* Start *

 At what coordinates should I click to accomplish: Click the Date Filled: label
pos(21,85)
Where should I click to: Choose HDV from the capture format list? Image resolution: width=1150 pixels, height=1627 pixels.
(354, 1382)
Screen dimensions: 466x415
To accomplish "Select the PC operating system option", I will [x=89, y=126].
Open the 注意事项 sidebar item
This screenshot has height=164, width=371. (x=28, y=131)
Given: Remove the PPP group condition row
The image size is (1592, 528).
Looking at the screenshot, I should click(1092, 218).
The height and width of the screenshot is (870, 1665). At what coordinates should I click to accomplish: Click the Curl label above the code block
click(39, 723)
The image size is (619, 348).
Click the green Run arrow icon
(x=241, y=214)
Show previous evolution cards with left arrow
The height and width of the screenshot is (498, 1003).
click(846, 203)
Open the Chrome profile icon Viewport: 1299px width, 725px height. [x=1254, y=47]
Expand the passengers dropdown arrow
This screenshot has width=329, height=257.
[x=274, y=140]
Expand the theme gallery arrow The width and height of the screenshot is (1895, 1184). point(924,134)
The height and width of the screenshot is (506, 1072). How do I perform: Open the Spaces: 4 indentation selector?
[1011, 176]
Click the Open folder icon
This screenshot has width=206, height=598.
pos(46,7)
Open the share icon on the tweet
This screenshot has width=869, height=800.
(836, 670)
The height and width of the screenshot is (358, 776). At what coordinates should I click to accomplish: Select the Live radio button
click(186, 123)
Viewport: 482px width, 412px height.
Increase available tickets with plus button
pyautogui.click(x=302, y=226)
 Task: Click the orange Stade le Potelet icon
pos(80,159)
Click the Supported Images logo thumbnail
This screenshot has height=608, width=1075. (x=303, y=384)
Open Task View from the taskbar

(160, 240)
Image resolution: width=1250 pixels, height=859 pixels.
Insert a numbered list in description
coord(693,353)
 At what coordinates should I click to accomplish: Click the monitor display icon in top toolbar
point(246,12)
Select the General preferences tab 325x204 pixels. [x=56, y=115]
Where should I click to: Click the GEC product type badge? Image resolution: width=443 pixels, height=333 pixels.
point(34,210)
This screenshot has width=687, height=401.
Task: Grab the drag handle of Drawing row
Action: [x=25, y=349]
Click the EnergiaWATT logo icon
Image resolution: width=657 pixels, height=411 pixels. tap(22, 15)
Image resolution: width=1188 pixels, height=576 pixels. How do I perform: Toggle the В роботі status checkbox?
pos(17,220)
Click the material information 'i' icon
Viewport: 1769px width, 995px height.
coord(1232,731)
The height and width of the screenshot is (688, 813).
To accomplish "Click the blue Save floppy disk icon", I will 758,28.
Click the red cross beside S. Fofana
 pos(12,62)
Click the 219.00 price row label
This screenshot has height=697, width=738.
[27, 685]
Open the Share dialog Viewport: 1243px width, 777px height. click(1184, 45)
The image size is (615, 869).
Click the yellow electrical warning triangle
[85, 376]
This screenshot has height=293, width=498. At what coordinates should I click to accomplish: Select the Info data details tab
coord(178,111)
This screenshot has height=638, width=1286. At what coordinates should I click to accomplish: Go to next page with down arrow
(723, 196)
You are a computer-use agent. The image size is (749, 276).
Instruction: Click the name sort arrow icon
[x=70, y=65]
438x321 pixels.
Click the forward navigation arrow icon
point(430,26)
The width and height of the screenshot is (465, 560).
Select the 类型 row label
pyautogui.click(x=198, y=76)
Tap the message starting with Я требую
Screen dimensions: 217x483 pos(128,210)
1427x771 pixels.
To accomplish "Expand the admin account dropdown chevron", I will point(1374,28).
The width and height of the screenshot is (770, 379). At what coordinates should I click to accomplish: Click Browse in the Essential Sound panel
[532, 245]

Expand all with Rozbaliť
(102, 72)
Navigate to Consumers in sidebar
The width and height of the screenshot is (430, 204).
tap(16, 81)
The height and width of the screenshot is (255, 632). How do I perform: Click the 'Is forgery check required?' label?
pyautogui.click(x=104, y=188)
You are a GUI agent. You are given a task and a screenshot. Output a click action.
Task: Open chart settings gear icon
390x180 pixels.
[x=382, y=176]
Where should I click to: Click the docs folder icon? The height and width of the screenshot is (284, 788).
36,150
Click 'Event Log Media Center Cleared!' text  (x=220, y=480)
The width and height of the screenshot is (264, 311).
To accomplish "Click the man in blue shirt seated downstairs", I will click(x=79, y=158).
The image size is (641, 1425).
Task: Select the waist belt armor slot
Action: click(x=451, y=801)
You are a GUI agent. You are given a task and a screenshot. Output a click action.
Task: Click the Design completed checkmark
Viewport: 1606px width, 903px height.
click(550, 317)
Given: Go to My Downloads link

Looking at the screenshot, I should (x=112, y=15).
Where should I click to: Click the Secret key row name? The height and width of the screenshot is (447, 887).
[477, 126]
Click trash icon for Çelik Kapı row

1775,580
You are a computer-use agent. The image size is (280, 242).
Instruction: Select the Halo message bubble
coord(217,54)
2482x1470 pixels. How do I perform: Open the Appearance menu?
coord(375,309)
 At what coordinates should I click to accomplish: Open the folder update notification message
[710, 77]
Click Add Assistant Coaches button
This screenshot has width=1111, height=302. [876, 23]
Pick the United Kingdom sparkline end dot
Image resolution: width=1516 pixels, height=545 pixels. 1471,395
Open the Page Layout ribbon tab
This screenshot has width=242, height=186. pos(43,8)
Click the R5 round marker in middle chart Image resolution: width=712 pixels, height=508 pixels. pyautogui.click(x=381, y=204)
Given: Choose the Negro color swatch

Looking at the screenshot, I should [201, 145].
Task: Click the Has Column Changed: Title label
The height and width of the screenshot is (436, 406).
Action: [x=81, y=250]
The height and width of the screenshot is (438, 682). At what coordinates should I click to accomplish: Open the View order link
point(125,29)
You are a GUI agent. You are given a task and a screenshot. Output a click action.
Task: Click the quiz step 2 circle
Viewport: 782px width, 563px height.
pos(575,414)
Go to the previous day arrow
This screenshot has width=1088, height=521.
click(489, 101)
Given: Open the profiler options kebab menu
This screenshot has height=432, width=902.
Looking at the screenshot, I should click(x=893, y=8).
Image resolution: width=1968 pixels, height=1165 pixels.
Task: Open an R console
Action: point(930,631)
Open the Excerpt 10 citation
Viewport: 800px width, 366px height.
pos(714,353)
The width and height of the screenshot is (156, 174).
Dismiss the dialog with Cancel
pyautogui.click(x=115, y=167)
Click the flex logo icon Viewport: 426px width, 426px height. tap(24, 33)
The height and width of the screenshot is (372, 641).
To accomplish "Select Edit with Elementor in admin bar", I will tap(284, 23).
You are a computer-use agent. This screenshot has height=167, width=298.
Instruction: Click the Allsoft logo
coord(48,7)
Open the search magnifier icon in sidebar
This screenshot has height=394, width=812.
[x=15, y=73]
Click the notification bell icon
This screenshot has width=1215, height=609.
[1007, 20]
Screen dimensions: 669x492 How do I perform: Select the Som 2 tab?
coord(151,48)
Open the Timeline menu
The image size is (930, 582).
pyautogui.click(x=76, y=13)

* End *

### DIRECTION
Rewrite all of the lines above as a Markdown table with two columns, "No." and "Entry". Put a sequential row number in the first column and the line itself in the second, and omit any blank lines.

### FINAL RESULT
| No. | Entry |
|---|---|
| 1 |  At what coordinates should I click to accomplish: Click the Date Filled: label |
| 2 | pos(21,85) |
| 3 | Where should I click to: Choose HDV from the capture format list? Image resolution: width=1150 pixels, height=1627 pixels. |
| 4 | (354, 1382) |
| 5 | Screen dimensions: 466x415 |
| 6 | To accomplish "Select the PC operating system option", I will [x=89, y=126]. |
| 7 | Open the 注意事项 sidebar item |
| 8 | This screenshot has height=164, width=371. (x=28, y=131) |
| 9 | Given: Remove the PPP group condition row |
| 10 | The image size is (1592, 528). |
| 11 | Looking at the screenshot, I should click(1092, 218). |
| 12 | The height and width of the screenshot is (870, 1665). At what coordinates should I click to accomplish: Click the Curl label above the code block |
| 13 | click(39, 723) |
| 14 | The image size is (619, 348). |
| 15 | Click the green Run arrow icon |
| 16 | (x=241, y=214) |
| 17 | Show previous evolution cards with left arrow |
| 18 | The height and width of the screenshot is (498, 1003). |
| 19 | click(846, 203) |
| 20 | Open the Chrome profile icon Viewport: 1299px width, 725px height. [x=1254, y=47] |
| 21 | Expand the passengers dropdown arrow |
| 22 | This screenshot has width=329, height=257. |
| 23 | [x=274, y=140] |
| 24 | Expand the theme gallery arrow The width and height of the screenshot is (1895, 1184). point(924,134) |
| 25 | The height and width of the screenshot is (506, 1072). How do I perform: Open the Spaces: 4 indentation selector? |
| 26 | [1011, 176] |
| 27 | Click the Open folder icon |
| 28 | This screenshot has width=206, height=598. |
| 29 | pos(46,7) |
| 30 | Open the share icon on the tweet |
| 31 | This screenshot has width=869, height=800. |
| 32 | (836, 670) |
| 33 | The height and width of the screenshot is (358, 776). At what coordinates should I click to accomplish: Select the Live radio button |
| 34 | click(186, 123) |
| 35 | Viewport: 482px width, 412px height. |
| 36 | Increase available tickets with plus button |
| 37 | pyautogui.click(x=302, y=226) |
| 38 |  Task: Click the orange Stade le Potelet icon |
| 39 | pos(80,159) |
| 40 | Click the Supported Images logo thumbnail |
| 41 | This screenshot has height=608, width=1075. (x=303, y=384) |
| 42 | Open Task View from the taskbar |
| 43 | (160, 240) |
| 44 | Image resolution: width=1250 pixels, height=859 pixels. |
| 45 | Insert a numbered list in description |
| 46 | coord(693,353) |
| 47 |  At what coordinates should I click to accomplish: Click the monitor display icon in top toolbar |
| 48 | point(246,12) |
| 49 | Select the General preferences tab 325x204 pixels. [x=56, y=115] |
| 50 | Where should I click to: Click the GEC product type badge? Image resolution: width=443 pixels, height=333 pixels. |
| 51 | point(34,210) |
| 52 | This screenshot has width=687, height=401. |
| 53 | Task: Grab the drag handle of Drawing row |
| 54 | Action: [x=25, y=349] |
| 55 | Click the EnergiaWATT logo icon |
| 56 | Image resolution: width=657 pixels, height=411 pixels. tap(22, 15) |
| 57 | Image resolution: width=1188 pixels, height=576 pixels. How do I perform: Toggle the В роботі status checkbox? |
| 58 | pos(17,220) |
| 59 | Click the material information 'i' icon |
| 60 | Viewport: 1769px width, 995px height. |
| 61 | coord(1232,731) |
| 62 | The height and width of the screenshot is (688, 813). |
| 63 | To accomplish "Click the blue Save floppy disk icon", I will 758,28. |
| 64 | Click the red cross beside S. Fofana |
| 65 |  pos(12,62) |
| 66 | Click the 219.00 price row label |
| 67 | This screenshot has height=697, width=738. |
| 68 | [27, 685] |
| 69 | Open the Share dialog Viewport: 1243px width, 777px height. click(1184, 45) |
| 70 | The image size is (615, 869). |
| 71 | Click the yellow electrical warning triangle |
| 72 | [85, 376] |
| 73 | This screenshot has height=293, width=498. At what coordinates should I click to accomplish: Select the Info data details tab |
| 74 | coord(178,111) |
| 75 | This screenshot has height=638, width=1286. At what coordinates should I click to accomplish: Go to next page with down arrow |
| 76 | (723, 196) |
| 77 | You are a computer-use agent. The image size is (749, 276). |
| 78 | Instruction: Click the name sort arrow icon |
| 79 | [x=70, y=65] |
| 80 | 438x321 pixels. |
| 81 | Click the forward navigation arrow icon |
| 82 | point(430,26) |
| 83 | The width and height of the screenshot is (465, 560). |
| 84 | Select the 类型 row label |
| 85 | pyautogui.click(x=198, y=76) |
| 86 | Tap the message starting with Я требую |
| 87 | Screen dimensions: 217x483 pos(128,210) |
| 88 | 1427x771 pixels. |
| 89 | To accomplish "Expand the admin account dropdown chevron", I will point(1374,28). |
| 90 | The width and height of the screenshot is (770, 379). At what coordinates should I click to accomplish: Click Browse in the Essential Sound panel |
| 91 | [532, 245] |
| 92 | Expand all with Rozbaliť |
| 93 | (102, 72) |
| 94 | Navigate to Consumers in sidebar |
| 95 | The width and height of the screenshot is (430, 204). |
| 96 | tap(16, 81) |
| 97 | The height and width of the screenshot is (255, 632). How do I perform: Click the 'Is forgery check required?' label? |
| 98 | pyautogui.click(x=104, y=188) |
| 99 | You are a GUI agent. You are given a task and a screenshot. Output a click action. |
| 100 | Task: Open chart settings gear icon |
| 101 | 390x180 pixels. |
| 102 | [x=382, y=176] |
| 103 | Where should I click to: Click the docs folder icon? The height and width of the screenshot is (284, 788). |
| 104 | 36,150 |
| 105 | Click 'Event Log Media Center Cleared!' text  (x=220, y=480) |
| 106 | The width and height of the screenshot is (264, 311). |
| 107 | To accomplish "Click the man in blue shirt seated downstairs", I will click(x=79, y=158). |
| 108 | The image size is (641, 1425). |
| 109 | Task: Select the waist belt armor slot |
| 110 | Action: click(x=451, y=801) |
| 111 | You are a GUI agent. You are given a task and a screenshot. Output a click action. |
| 112 | Task: Click the Design completed checkmark |
| 113 | Viewport: 1606px width, 903px height. |
| 114 | click(550, 317) |
| 115 | Given: Go to My Downloads link |
| 116 | Looking at the screenshot, I should (x=112, y=15). |
| 117 | Where should I click to: Click the Secret key row name? The height and width of the screenshot is (447, 887). |
| 118 | [477, 126] |
| 119 | Click trash icon for Çelik Kapı row |
| 120 | 1775,580 |
| 121 | You are a computer-use agent. The image size is (280, 242). |
| 122 | Instruction: Select the Halo message bubble |
| 123 | coord(217,54) |
| 124 | 2482x1470 pixels. How do I perform: Open the Appearance menu? |
| 125 | coord(375,309) |
| 126 |  At what coordinates should I click to accomplish: Open the folder update notification message |
| 127 | [710, 77] |
| 128 | Click Add Assistant Coaches button |
| 129 | This screenshot has width=1111, height=302. [876, 23] |
| 130 | Pick the United Kingdom sparkline end dot |
| 131 | Image resolution: width=1516 pixels, height=545 pixels. 1471,395 |
| 132 | Open the Page Layout ribbon tab |
| 133 | This screenshot has width=242, height=186. pos(43,8) |
| 134 | Click the R5 round marker in middle chart Image resolution: width=712 pixels, height=508 pixels. pyautogui.click(x=381, y=204) |
| 135 | Given: Choose the Negro color swatch |
| 136 | Looking at the screenshot, I should [201, 145]. |
| 137 | Task: Click the Has Column Changed: Title label |
| 138 | The height and width of the screenshot is (436, 406). |
| 139 | Action: [x=81, y=250] |
| 140 | The height and width of the screenshot is (438, 682). At what coordinates should I click to accomplish: Open the View order link |
| 141 | point(125,29) |
| 142 | You are a GUI agent. You are given a task and a screenshot. Output a click action. |
| 143 | Task: Click the quiz step 2 circle |
| 144 | Viewport: 782px width, 563px height. |
| 145 | pos(575,414) |
| 146 | Go to the previous day arrow |
| 147 | This screenshot has width=1088, height=521. |
| 148 | click(489, 101) |
| 149 | Given: Open the profiler options kebab menu |
| 150 | This screenshot has height=432, width=902. |
| 151 | Looking at the screenshot, I should click(x=893, y=8). |
| 152 | Image resolution: width=1968 pixels, height=1165 pixels. |
| 153 | Task: Open an R console |
| 154 | Action: point(930,631) |
| 155 | Open the Excerpt 10 citation |
| 156 | Viewport: 800px width, 366px height. |
| 157 | pos(714,353) |
| 158 | The width and height of the screenshot is (156, 174). |
| 159 | Dismiss the dialog with Cancel |
| 160 | pyautogui.click(x=115, y=167) |
| 161 | Click the flex logo icon Viewport: 426px width, 426px height. tap(24, 33) |
| 162 | The height and width of the screenshot is (372, 641). |
| 163 | To accomplish "Select Edit with Elementor in admin bar", I will tap(284, 23). |
| 164 | You are a computer-use agent. This screenshot has height=167, width=298. |
| 165 | Instruction: Click the Allsoft logo |
| 166 | coord(48,7) |
| 167 | Open the search magnifier icon in sidebar |
| 168 | This screenshot has height=394, width=812. |
| 169 | [x=15, y=73] |
| 170 | Click the notification bell icon |
| 171 | This screenshot has width=1215, height=609. |
| 172 | [1007, 20] |
| 173 | Screen dimensions: 669x492 How do I perform: Select the Som 2 tab? |
| 174 | coord(151,48) |
| 175 | Open the Timeline menu |
| 176 | The image size is (930, 582). |
| 177 | pyautogui.click(x=76, y=13) |